Mind your words, especially to women, HC tells politicians
The Bombay high court on Thursday issued a notice to the Union government over a public interest litigation (PIL) seeking that politicians must be directed to exercise self-restraint while making comments about women, especially in public speechesmumbai Updated: Sep 23, 2016 01:47 IST
The Bombay high court on Thursday issued a notice to the Union government over a Public Interest Litigation (PIL) seeking that politicians must be directed to exercise self-restraint while making comments about women, especially in public speeches.
While the plea had sought that the court order all the national political parties to frame “guidelines on the same,” the High Court observed that it would be overreaching its jurisdiction in issuing any such orders to the legislature. However, considering that “everyone must show respect to women,” and not speak to them in an “unseemly manner,” the court agreed to hear the plea and thus, sought the union’s response.
The plea cited last year’s July 30 incident whereby, at a political rally in Rajasthan, Congress leader Gurudas Kamat had made “derogatory,” “abrasive,” and “misogynist” comments against HRD Minsiter Smriti Irani.
In his speech, Kamat had said, “If a Chaiwala can become the Prime Minister of this country then why can’t a ‘pochha lagane wali’(cleaning lady) become the education minister,” the plea reads.
The petitioner’s advocate Anubhav Ghosh, told the court that Kamat’s speech was just one such example and that “political leaders engage in such jibes in public view almost every day. What makes it worse is that these speeches or comments are then publicised through news stories and videos and reaches an even wider audience.
“Such comments are not only derogatory but also discourages a woman from entering politics. Guidelines have to be framed by the Union Ministryof Women and Child Welfare Development to address the issue,”he said.
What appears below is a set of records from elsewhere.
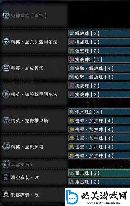This screenshot has height=206, width=130.
Task: Select the arm guard icon for 精英·铁腕腕甲阿尔法
Action: [6, 94]
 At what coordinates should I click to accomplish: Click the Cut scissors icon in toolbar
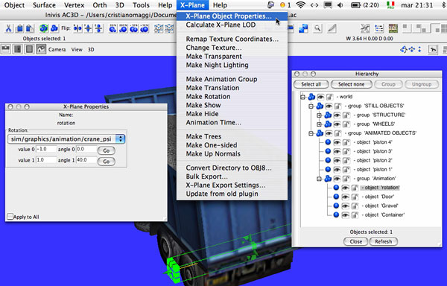8,28
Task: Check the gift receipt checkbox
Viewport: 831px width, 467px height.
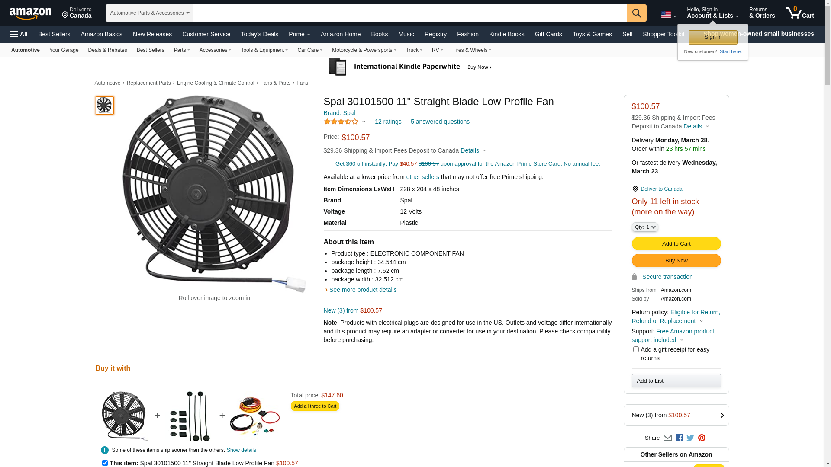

The bench, however, said the high court can not direct the legislature to frame a law or policy, but, agreed that the political parties should have a consensus on this issue.
“Decorum has to be maintained by everyone and not just politicians when it comes to women. It is a question of
political will and self-restraint,” Justice Kanade said.
The Court has now asked the Union Ministry of Women and Child Welfare Department to respond to the PIL and is likely to take up the matter for further hearing after two weeks.